Three-dimensional dental model analysis of treatment outcomes for protrusive maxillary dentition: comparison of headgear, miniscrew, and miniplate skeletal anchorage

Eddie Hsiang-Hua Lai, Chung-Chen Jane Yao, Jenny Zwei-Chieng Chang, I Chen, Yi-Jane Chen
American Journal of Orthodontics and Dentofacial Orthopedics 2008, 134 (5): 636-45

INTRODUCTION: The aim of this retrospective study on dental models was to compare the orthodontic outcomes of maxillary dentoalveolar protrusion treated with headgear, miniscrews, or miniplates for maximum anchorage.

METHODS: The 40 subjects were diagnosed as having either Angle Class II malocclusion or Class I bimaxillary dentoalveolar protrusion. All patients were treated to retract the maxillary dentoalveolar process by using the extraction space of the bilateral maxillary first premolars. They were divided into 3 groups according to the type of anchorage used. Group 1 (n = 16) received traditional anchorage preparation with a transpalatal arch and headgear, group 2 (n = 15) received miniscrews, and group 3 (n = 9) received miniplates for skeletal anchorage. To investigate the movement of the maxillary teeth during dentoalveolar retraction, we used a 3-dimensional (3D) digitizer to assess the positional changes of the maxillary teeth relative to the stable palatal rugose structures on the serial dental models. The 3D coordinates representing pretreatment and posttreatment maxillary dental casts were superimposed to determine the movement of individual teeth from the positional changes of 18 landmarks of the central incisor, canine, second premolar, and first molar.

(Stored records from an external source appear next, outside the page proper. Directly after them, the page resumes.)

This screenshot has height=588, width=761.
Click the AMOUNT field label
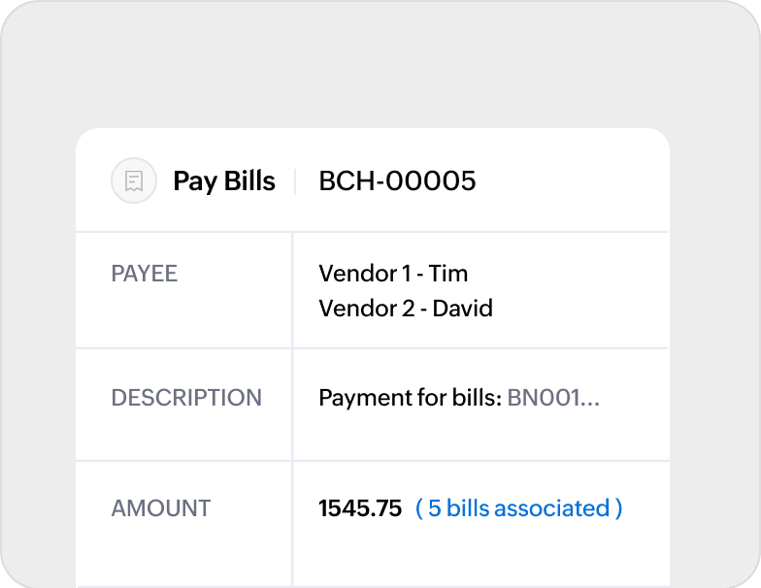click(x=161, y=508)
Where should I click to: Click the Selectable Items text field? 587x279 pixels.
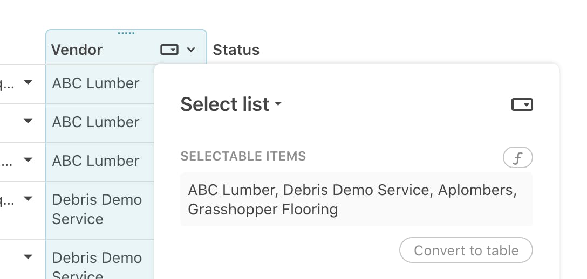tap(356, 199)
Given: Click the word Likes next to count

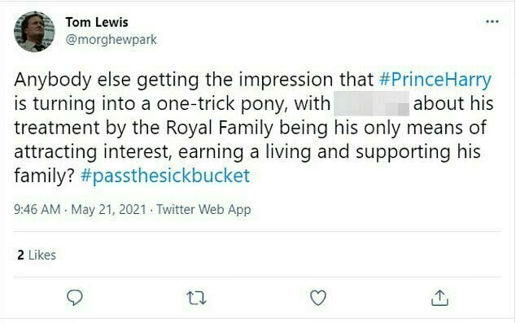Looking at the screenshot, I should tap(42, 255).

RESULTS: Three-dimensional analysis of the maxillary dental models in the buccopalatal, anteroposterior, and vertical directions showed significant differences in tooth movements between the headgear and the mini-implant (miniscrew or miniplate) groups. Both skeletal anchorage groups had greater incisor retraction (6.9 mm for the miniscrew, 7.3 mm for the miniplate) than did the headgear group (5.5 mm). Mesialization of occlusal centroid of the maxillary molar in the skeletal anchorage groups was less than that in the headgear group (1.3 mm for the miniscrew, 1.4 mm for the miniplate, 2.5 mm for the headgear). Tooth movements in the anteroposterior and buccopalatal directions did not reach a statistically significant difference between the miniscrew and miniplate groups, but the maxillary posterior teeth of the subjects receiving miniplates showed greater intrusion than those receiving miniscrews anchorage.

CONCLUSIONS: This 3D analysis of serial dental models demonstrated that, compared with headgear, skeletal anchorage achieved better results in the treatment of maxillary dentoalveolar protrusion. Significant intrusion of the maxillary posterior teeth was noted in the miniplate group but not in the miniscrew and headgear groups. Greater retraction of the maxillary anterior teeth, less anchorage loss of the maxillary posterior teeth, and the possibility of maxillary molar intrusion all facilitated correction of the Class II malocclusion, especially for patients with a hyperdivergent face.